Tinha sete celas, só uma de mulheres. Eu estava na cela quatro. Os oito homens da cela três abriram um buraco porque as mulheres queriam passar para lá para transar.
Eles começaram a quebrar a parede em um final de semana, e elas diziam que era para passar a bateria do celular. Mas aí elas disseram que iam aumentar o buraco porque queriam passar para lá. Eu entrei em pânico.
Toda noite eu tomava um calmante muito forte para dormir, que a médica do presídio nos dava. Naquela noite, elas perguntaram se eu tinha tomado, eu disse que sim. Mas não tomei, me enrolei no cobertor e fingi dormir.
Elas passaram para o outro lado e uma voltou com um homem. Eu estava pronta para gritar. Mas ela não deixou ele encostar em mim. Aí eu pedi ajuda da minha filha pelo celular, o advogado pediu uma inspeção na cela e eles tamparam o buraco.

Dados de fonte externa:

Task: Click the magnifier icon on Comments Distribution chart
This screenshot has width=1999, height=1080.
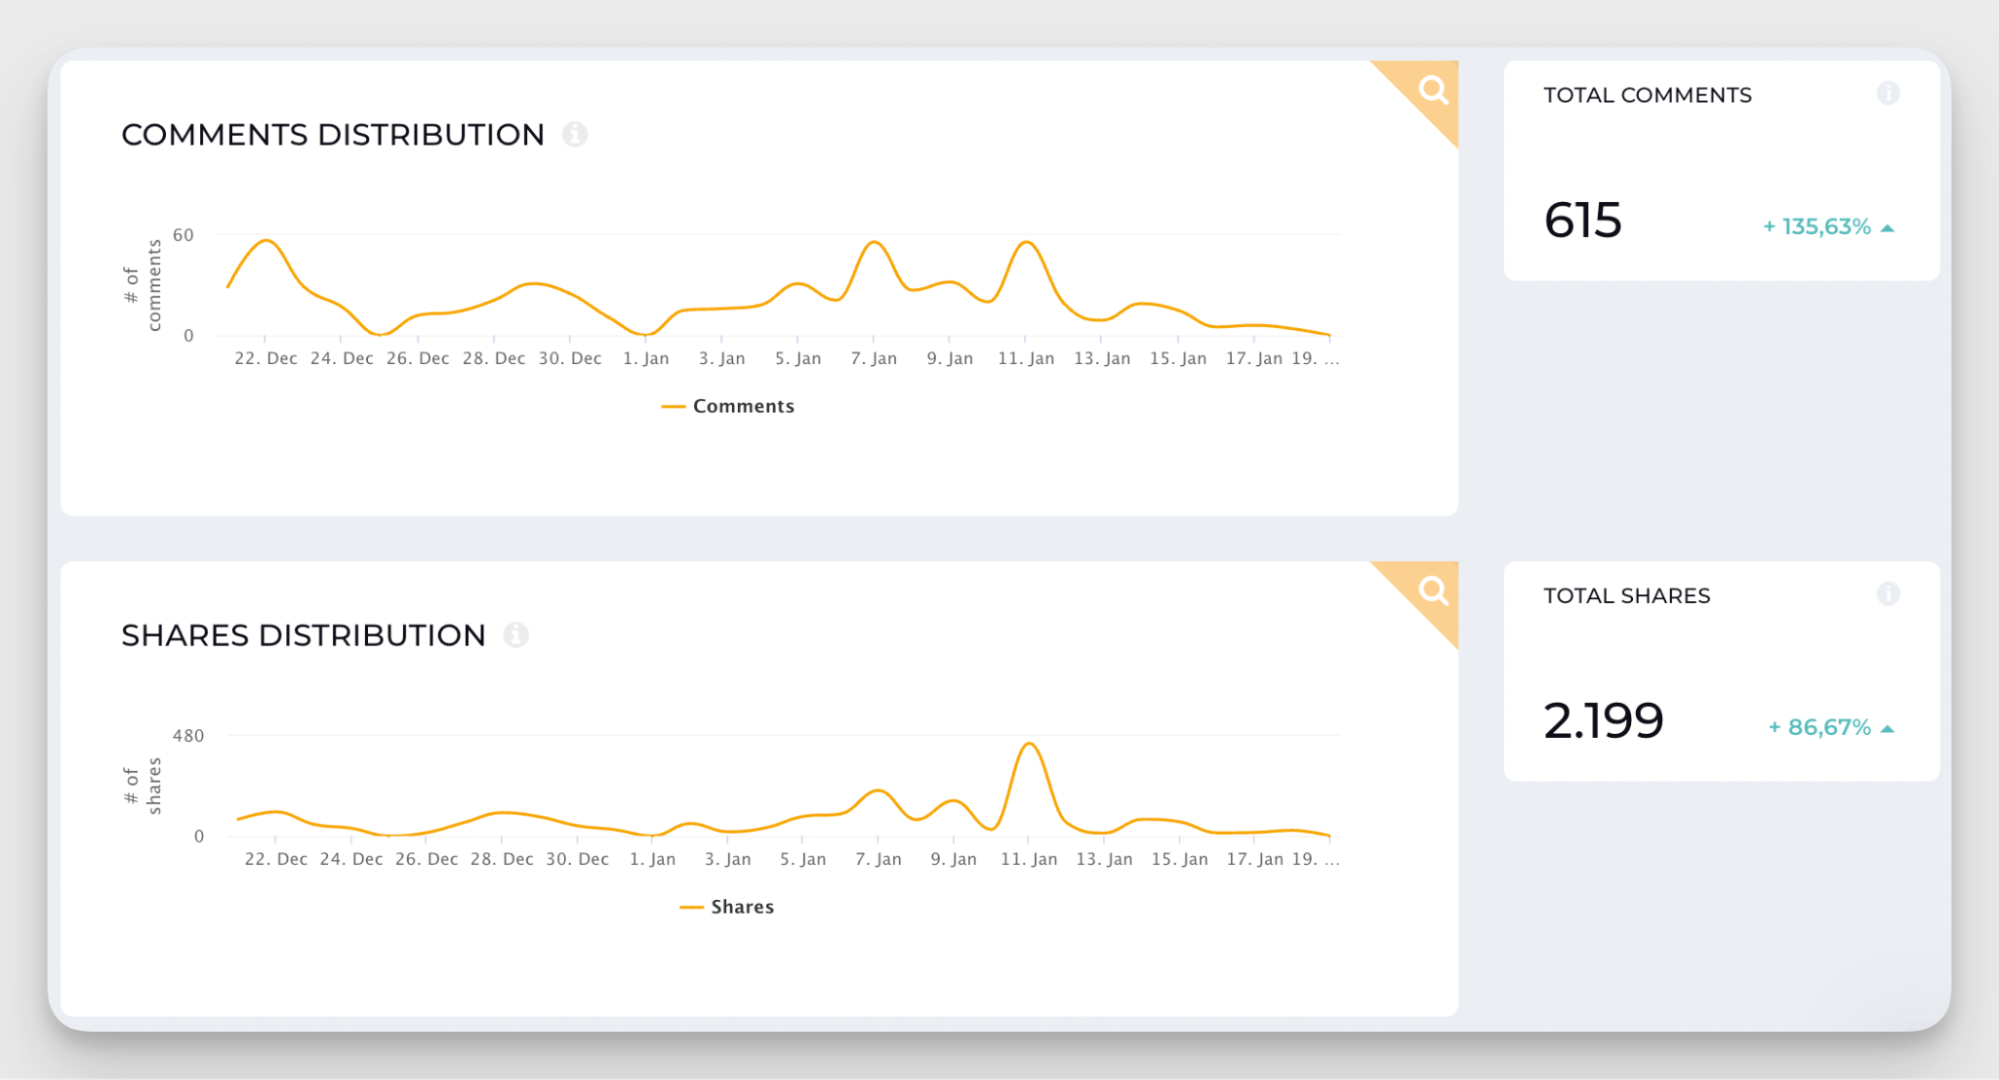Action: (1434, 90)
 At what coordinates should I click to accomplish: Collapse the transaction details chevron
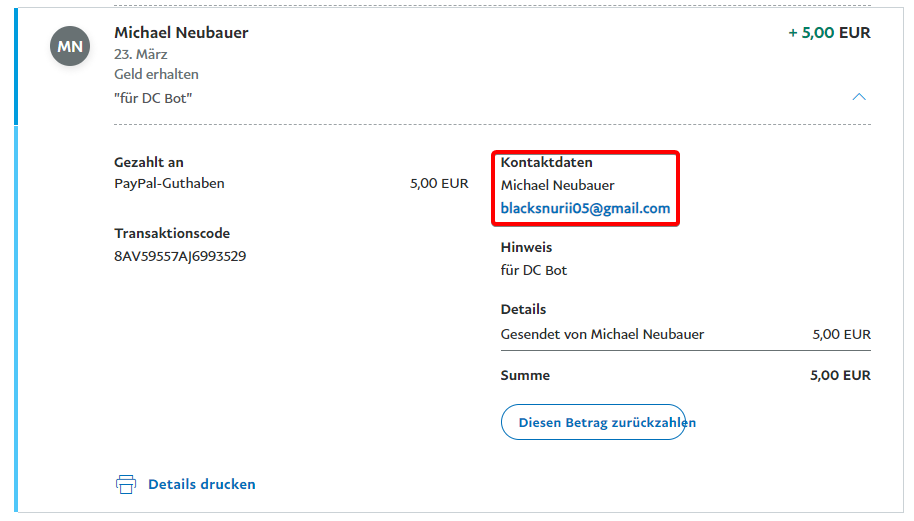pos(858,97)
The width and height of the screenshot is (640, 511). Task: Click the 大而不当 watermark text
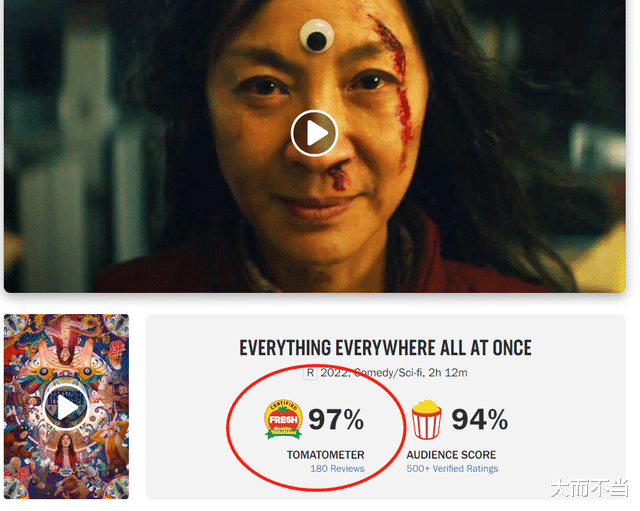[589, 488]
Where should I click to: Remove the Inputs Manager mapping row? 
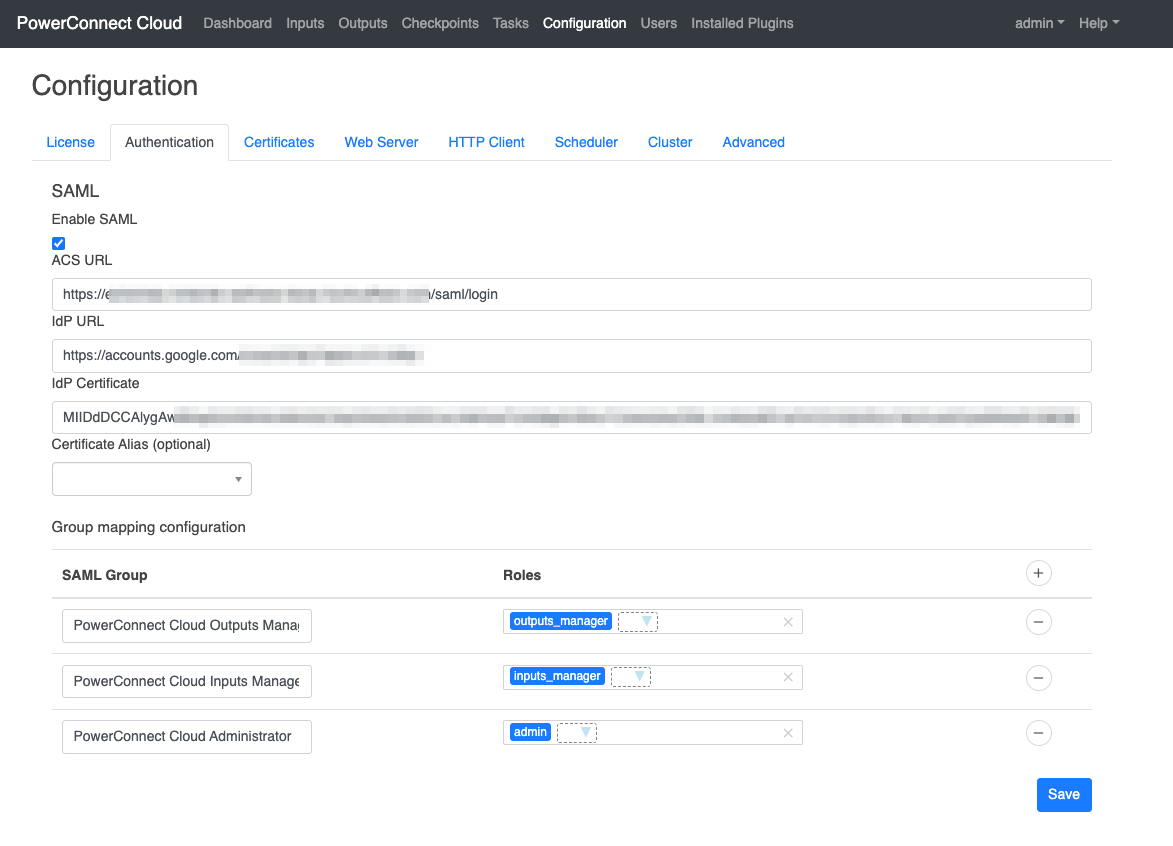[x=1038, y=678]
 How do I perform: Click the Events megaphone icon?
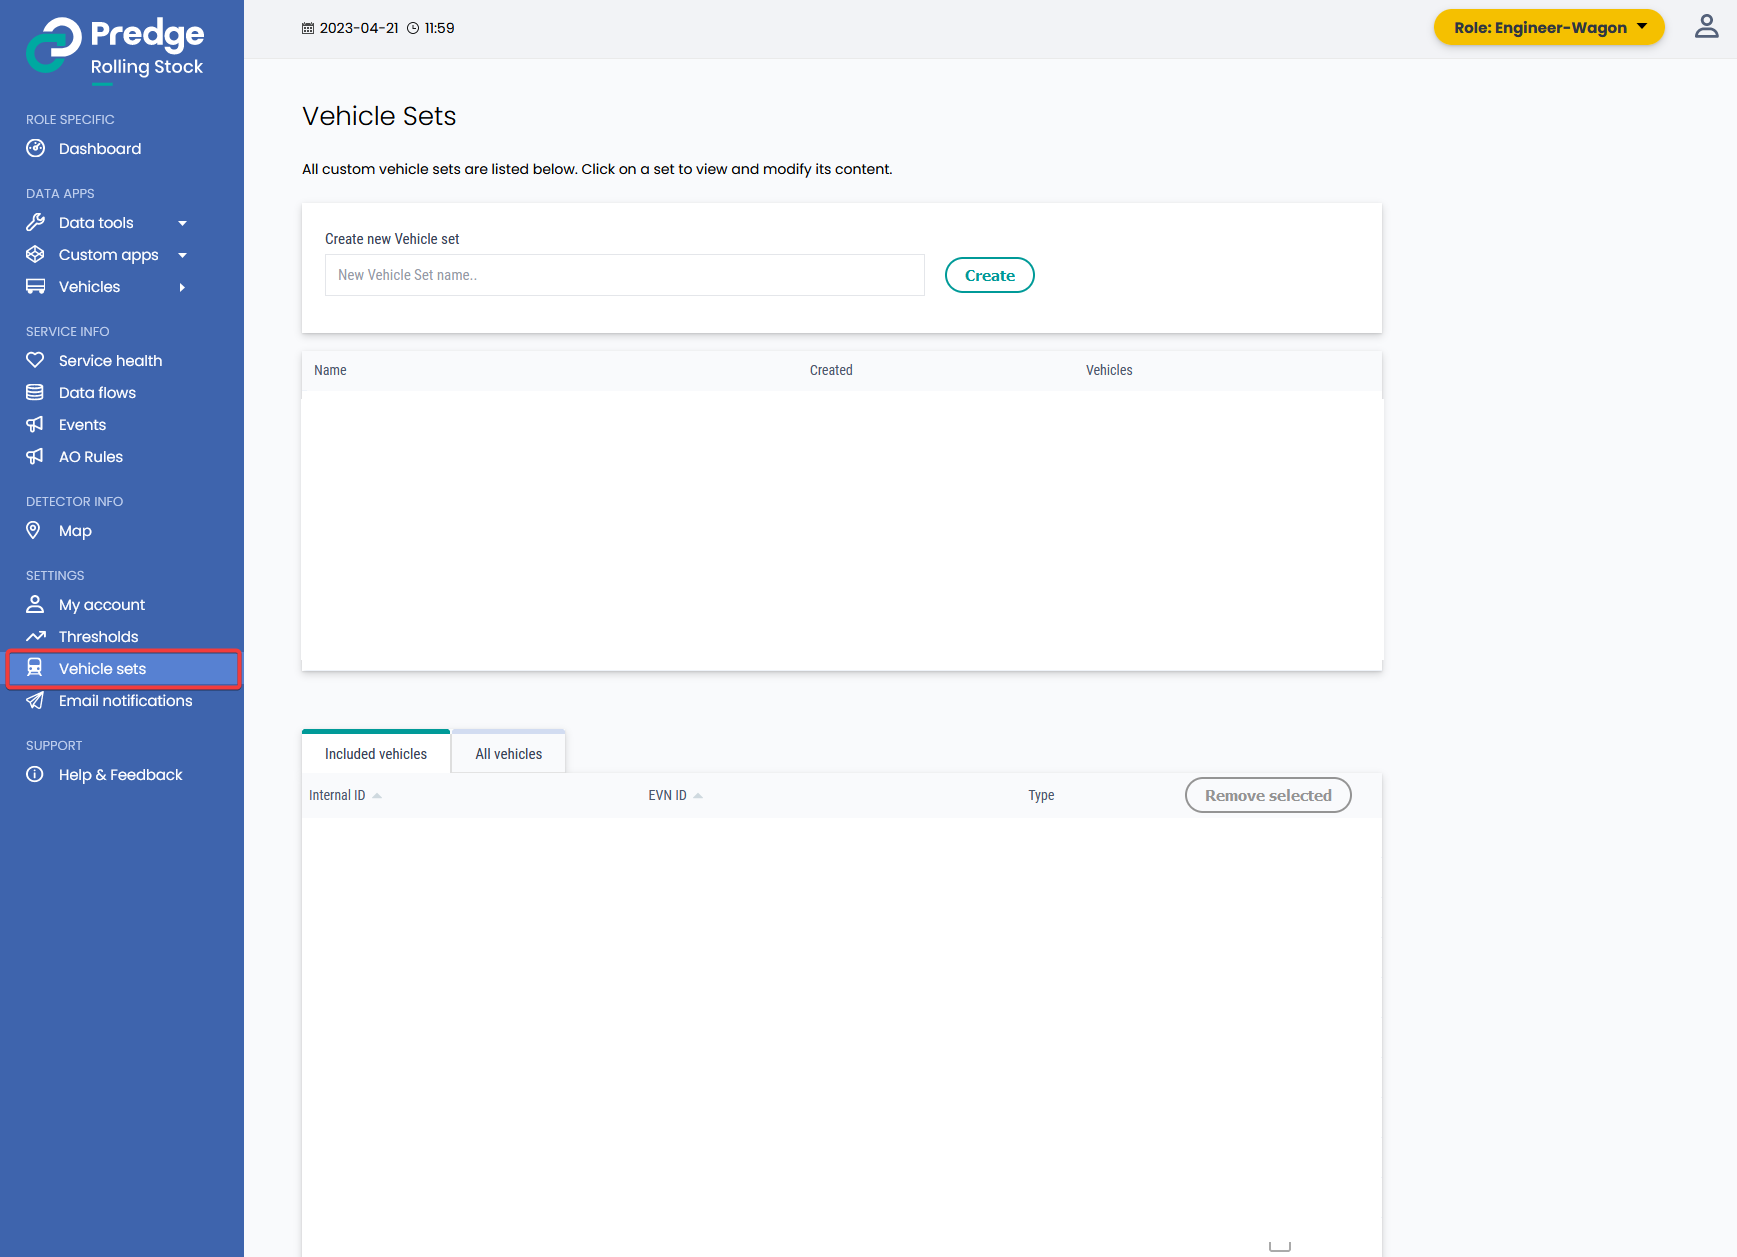coord(35,425)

Os homens que estavam nas outras celas eram bandidos, tinham roubado, matado. Nos primeiros dias eu tentava dormir o dia todo.
Ninguém do consulado foi a Kursk nesses 34 dias. O diplomata disse que não podia deslocar uma pessoa de Moscou para Kursk porque o consulado ficaria "desfalcado".
Meu marido, que é advogado, fez uma reclamação na ouvidoria do Itamaraty.
Minha filha, Bruna, estuda medicina em Kursk. Ela chegou em abril do ano passado e eu fui para arrumar a vida dela, para alugar um apartamento. E meu filho, Gabriel, também foi para lá nos encontrar em dezembro porque ele também quer fazer medicina em Kursk e ia começar no final do ano. Ia.
A gente acabou descobrindo um problema no coração da Bruna. Ela passou muito mal na faculdade e descobrimos que ela tinha que colocar um holter [aparelho de monitoramento cardíaco]. Isso mudou tudo, e acabei perdendo as contas dos 90 dias de visto ao adiar a passagem por uma semana para ficar com Bruna.
Era um sonho, uma conquista da minha filha. Mas não quero que ela fique. Eu estava alugando esse apartamento pensando que meu filho também iria.
Tenho todos os papéis, estou levando tudo para o Brasil e vou tentar descobrir o que aconteceu, porque quieta eu não vou ficar. Para que não aconteça com mais ninguém.